With less than five minutes remaining in the fourth quarter and the Ducks leading 46-30, Luck’s pass glanced off a Stanford receiver and bounced into the arms of a hard-charging Lokombo, who turned upfield and won a race to the right corner of the end zone.
“I was just reading his eyes,” Lokombo recounted. “When I caught it, from there, my mind was just telling me to run and keep running. I couldn’t hear anything. It just felt like everything went in slow motion. It was amazing.
“It was extremely special for me, and it obviously helped our defence a lot. Andrew Luck is a great quarterback, and he’s going to do well in the NFL. It’s a moment that I’m going to be able tell my kids about in the future.”
Lokombo’s propensity for TDs is all the more remarkable considering he’s not even a starter at this point in his career. He shares the snaps at the strong-side linebacker spot with senior starter Josh Kaddu. It’s a position that demands versatile athletic skills – the ability to stuff the run, rush the passer, and drop back into coverage, depending on the situation.

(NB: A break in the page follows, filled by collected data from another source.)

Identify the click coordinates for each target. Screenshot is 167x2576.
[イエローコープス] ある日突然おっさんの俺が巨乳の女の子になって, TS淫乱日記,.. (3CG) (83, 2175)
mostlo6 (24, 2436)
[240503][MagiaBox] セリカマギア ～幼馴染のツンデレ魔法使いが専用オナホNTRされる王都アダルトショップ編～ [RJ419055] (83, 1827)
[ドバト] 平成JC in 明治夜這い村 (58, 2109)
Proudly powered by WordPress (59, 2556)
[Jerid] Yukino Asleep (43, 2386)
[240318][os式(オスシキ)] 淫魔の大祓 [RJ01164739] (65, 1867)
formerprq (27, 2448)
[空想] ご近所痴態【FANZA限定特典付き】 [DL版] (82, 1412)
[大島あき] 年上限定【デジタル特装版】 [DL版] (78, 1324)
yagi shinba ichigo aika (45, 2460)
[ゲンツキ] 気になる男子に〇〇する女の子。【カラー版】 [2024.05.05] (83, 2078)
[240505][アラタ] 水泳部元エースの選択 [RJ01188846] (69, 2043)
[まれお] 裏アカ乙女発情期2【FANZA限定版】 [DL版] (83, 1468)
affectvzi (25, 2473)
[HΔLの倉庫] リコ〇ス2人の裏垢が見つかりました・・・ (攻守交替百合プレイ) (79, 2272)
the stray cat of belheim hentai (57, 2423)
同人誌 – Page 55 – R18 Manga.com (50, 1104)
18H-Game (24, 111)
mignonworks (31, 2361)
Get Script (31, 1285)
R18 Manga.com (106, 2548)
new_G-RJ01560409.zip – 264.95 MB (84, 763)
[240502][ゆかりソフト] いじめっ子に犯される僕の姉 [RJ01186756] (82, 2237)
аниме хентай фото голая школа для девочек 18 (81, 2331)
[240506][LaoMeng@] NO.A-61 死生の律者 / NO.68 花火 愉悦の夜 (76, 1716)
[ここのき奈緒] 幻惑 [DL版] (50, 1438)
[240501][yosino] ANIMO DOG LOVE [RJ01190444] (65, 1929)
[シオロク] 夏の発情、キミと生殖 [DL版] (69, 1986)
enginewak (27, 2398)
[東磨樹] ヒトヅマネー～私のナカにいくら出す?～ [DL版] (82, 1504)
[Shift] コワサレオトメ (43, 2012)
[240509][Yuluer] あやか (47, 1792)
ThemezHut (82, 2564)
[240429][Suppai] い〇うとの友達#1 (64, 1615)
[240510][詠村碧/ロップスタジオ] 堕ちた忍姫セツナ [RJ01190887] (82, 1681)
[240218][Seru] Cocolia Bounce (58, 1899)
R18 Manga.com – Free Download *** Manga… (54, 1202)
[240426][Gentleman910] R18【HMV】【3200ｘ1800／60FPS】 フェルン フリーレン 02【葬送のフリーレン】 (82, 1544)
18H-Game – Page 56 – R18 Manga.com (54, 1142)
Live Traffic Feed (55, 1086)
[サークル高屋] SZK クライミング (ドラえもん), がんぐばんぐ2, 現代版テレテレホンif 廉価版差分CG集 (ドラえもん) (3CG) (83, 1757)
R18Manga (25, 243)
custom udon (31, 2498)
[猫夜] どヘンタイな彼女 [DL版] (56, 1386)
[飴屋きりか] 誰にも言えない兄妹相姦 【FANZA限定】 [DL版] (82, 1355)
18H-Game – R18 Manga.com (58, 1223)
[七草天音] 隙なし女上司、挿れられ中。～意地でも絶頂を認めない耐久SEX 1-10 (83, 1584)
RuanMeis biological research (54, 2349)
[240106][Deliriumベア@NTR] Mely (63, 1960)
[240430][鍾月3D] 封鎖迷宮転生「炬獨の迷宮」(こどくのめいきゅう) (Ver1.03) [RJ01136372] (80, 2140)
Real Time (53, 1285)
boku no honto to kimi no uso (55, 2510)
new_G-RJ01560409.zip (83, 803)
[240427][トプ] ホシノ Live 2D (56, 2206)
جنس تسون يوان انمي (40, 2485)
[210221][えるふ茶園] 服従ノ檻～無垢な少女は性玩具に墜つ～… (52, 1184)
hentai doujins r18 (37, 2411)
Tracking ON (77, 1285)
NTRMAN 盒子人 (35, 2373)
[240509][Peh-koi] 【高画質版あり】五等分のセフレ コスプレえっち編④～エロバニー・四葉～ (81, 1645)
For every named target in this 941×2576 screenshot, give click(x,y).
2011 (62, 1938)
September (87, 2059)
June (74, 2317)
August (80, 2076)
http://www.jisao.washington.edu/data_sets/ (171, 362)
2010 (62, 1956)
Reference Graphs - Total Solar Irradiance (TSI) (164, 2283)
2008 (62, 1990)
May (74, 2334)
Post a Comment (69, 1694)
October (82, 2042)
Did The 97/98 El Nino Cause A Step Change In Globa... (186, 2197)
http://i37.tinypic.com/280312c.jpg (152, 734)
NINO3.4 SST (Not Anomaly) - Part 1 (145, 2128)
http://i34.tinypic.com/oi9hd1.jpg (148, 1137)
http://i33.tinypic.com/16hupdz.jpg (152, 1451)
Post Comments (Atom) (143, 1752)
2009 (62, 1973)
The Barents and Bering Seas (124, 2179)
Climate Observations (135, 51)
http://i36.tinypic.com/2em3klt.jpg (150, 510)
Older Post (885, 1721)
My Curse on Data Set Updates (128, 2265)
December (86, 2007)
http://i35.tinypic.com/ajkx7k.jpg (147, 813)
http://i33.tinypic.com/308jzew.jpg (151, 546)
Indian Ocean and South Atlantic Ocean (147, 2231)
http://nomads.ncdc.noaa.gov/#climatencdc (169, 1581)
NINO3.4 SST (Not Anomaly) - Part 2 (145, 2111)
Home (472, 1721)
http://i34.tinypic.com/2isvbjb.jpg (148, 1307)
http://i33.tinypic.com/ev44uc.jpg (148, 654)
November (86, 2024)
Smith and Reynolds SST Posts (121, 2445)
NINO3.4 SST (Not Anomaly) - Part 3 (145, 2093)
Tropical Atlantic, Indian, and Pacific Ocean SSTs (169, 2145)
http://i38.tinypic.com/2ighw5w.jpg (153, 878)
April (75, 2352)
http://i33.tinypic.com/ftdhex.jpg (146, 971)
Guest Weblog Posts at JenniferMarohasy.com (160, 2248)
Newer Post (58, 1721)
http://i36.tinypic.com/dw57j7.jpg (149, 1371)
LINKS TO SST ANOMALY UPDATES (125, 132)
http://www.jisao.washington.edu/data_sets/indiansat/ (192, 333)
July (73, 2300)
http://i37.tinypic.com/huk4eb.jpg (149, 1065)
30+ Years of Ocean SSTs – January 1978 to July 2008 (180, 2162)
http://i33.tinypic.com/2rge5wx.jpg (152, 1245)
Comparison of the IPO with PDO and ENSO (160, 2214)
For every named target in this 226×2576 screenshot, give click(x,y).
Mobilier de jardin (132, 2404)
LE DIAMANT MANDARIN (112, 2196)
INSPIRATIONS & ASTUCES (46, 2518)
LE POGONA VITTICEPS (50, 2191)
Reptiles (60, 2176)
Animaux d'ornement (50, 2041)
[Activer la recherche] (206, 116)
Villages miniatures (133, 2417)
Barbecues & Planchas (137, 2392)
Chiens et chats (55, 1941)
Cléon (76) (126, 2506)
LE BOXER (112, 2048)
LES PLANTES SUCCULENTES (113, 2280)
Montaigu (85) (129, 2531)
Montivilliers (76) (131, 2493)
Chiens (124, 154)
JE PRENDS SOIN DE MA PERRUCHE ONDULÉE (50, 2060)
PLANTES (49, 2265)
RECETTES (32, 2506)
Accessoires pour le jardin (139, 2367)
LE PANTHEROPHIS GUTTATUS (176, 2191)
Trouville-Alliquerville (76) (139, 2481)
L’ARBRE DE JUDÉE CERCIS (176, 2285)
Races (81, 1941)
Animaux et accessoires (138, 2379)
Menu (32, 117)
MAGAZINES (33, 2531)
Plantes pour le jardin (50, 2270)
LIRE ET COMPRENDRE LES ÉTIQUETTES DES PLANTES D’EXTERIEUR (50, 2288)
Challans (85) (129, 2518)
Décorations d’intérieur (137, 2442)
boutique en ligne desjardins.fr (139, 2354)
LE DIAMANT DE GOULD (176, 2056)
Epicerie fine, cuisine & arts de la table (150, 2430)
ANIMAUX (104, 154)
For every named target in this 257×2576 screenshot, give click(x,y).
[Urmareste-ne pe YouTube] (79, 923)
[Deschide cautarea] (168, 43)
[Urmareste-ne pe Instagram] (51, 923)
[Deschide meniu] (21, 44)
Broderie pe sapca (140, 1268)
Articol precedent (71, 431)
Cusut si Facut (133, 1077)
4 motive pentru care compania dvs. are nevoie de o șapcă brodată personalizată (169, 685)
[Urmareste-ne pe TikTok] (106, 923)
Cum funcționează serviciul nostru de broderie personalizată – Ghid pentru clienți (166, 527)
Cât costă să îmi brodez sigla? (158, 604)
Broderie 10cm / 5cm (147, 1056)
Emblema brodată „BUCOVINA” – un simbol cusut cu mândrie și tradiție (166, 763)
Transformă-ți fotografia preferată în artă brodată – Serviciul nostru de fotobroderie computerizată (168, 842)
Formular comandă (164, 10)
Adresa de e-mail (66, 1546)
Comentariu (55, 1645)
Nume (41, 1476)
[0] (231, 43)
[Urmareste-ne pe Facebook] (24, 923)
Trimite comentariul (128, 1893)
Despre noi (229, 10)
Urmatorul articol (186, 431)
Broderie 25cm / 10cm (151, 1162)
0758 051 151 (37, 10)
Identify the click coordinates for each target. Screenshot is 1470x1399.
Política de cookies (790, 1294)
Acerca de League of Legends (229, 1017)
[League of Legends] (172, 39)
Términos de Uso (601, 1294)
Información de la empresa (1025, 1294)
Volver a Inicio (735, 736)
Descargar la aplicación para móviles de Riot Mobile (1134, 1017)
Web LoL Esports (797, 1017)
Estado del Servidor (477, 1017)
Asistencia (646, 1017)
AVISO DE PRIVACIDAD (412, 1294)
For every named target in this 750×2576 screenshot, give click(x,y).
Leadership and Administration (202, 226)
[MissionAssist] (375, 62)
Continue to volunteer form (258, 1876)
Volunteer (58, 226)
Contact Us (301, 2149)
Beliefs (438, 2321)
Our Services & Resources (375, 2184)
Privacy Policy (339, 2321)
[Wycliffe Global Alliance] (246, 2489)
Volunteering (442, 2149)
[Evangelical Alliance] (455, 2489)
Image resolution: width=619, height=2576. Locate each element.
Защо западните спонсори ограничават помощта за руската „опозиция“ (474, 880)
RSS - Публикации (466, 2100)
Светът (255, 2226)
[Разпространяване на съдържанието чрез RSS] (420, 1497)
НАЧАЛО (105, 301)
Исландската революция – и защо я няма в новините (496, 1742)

At 6’3″, 232 pounds, Lokombo has the athletic measurables to get the job done – during the Ducks’ winter conditioning, he led all linebackers with a 330-pound power clean, a 2.84-second electronically timed 20-yard dash, and a 4.84-second electronic 40-yard dash.
Ducks coach Chip Kelly told The Oregonian newspaper that Lokombo has a nose for the ball.
“He’s around the ball and he’s also very athletic so when he catches the ball on an interception he can do some damage with it,” Kelly said.
After redshirting with the Eugene, Ore. program in 2009-10, Lokombo’s freshman year was a memorable one. He and the Ducks went undefeated in the regular season en route to the Bowl Championship Series (BCS) national title game on Jan. 10, where they dropped a 22-19 decision to an Auburn Tigers squad led by star QB Cam Newton.
This fall, after losing their season-opener to Louisiana State University – currently the NCAA’s top-ranked team – the Ducks have reeled off nine straight wins to move up to No. 4 in the BCS rankings. They’re in great position to return to a prestigious BCS bowl, and even have an outside shot at returning to the national title game, which could mean a rematch with LSU.
Add it all up, and Lokombo, who was born in Kinshasa, Congo and moved to Canada with his family when he was six, is feeling blessed. On Twitter this week (via his @Bodawg25 account), Lokombo was marveling about how much he’s loving life, and said this is “arguably the best” of his three years at Oregon.
“The reason I tweeted that is, I realized I’m one of the only Canadians at the Division 1 level on an elite team, and doing well,” explained Lokombo, a journalism student who has a special interest in electronic media. “It’s pretty special.
“I’m really comfortable, and I’m just having a lot of fun.”
When you live in the end zone like Lokombo, that much is a given.